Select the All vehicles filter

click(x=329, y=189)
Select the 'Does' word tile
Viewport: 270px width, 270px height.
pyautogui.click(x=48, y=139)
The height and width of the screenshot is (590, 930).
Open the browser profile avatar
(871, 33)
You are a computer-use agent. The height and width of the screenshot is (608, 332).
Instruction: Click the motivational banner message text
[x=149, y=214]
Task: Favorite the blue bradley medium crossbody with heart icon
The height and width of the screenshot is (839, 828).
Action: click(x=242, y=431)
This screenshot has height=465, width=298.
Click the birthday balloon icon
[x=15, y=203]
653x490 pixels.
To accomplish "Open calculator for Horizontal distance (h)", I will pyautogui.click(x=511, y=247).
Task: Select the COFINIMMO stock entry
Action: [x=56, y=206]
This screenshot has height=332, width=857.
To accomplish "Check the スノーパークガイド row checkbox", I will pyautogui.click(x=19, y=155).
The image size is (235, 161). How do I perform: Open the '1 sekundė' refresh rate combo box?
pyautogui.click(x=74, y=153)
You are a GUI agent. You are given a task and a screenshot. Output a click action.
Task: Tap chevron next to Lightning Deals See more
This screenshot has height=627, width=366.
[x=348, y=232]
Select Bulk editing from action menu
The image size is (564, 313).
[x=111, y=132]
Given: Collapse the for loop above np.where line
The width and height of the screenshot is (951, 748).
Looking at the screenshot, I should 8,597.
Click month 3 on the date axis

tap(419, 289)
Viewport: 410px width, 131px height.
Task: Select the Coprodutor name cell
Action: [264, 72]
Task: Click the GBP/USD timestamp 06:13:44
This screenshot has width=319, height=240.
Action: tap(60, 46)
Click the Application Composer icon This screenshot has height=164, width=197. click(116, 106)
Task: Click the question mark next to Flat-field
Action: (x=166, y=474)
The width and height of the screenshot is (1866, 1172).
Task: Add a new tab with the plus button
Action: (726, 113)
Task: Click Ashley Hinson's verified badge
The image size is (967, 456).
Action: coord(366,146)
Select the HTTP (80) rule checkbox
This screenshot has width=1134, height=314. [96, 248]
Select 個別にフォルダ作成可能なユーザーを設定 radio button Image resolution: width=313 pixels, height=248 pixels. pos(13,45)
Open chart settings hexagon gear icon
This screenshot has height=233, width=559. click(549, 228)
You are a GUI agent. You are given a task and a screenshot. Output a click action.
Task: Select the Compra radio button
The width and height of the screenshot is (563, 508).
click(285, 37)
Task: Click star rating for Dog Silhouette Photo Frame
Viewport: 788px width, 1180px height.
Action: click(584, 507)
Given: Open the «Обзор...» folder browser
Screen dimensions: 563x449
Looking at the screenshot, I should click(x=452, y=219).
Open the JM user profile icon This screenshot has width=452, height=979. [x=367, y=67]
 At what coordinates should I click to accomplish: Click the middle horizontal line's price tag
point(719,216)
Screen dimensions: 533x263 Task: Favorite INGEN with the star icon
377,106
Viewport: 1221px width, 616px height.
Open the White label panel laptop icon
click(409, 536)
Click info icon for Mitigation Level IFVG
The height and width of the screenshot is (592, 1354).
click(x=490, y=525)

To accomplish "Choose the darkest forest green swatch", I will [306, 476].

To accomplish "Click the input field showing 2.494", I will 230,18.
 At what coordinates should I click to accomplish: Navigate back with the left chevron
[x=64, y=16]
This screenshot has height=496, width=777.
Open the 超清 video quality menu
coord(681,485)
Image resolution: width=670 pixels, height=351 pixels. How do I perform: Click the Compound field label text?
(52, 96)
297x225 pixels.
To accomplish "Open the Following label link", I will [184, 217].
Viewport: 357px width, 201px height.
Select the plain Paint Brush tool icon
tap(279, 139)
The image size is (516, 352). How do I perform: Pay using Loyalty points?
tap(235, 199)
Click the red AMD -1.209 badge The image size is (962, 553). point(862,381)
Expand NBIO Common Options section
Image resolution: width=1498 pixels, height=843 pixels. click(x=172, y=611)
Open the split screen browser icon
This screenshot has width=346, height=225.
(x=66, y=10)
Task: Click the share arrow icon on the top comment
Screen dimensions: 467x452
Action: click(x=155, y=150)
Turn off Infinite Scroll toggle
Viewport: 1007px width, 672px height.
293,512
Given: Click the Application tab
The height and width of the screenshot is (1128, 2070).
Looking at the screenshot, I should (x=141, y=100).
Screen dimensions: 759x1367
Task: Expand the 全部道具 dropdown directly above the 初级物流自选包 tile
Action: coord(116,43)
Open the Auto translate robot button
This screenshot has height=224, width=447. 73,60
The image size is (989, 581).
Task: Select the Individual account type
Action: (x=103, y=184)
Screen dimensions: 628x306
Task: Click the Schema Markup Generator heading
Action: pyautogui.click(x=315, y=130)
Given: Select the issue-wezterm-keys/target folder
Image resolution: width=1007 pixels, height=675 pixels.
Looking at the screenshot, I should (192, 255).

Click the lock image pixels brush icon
········
What you are asked to do>
Show all of the lines above in which "badge" is present.

Worked solution>
Task: Click Ashley Hinson's verified badge
Click the red AMD -1.209 badge The image size is (962, 553). point(862,381)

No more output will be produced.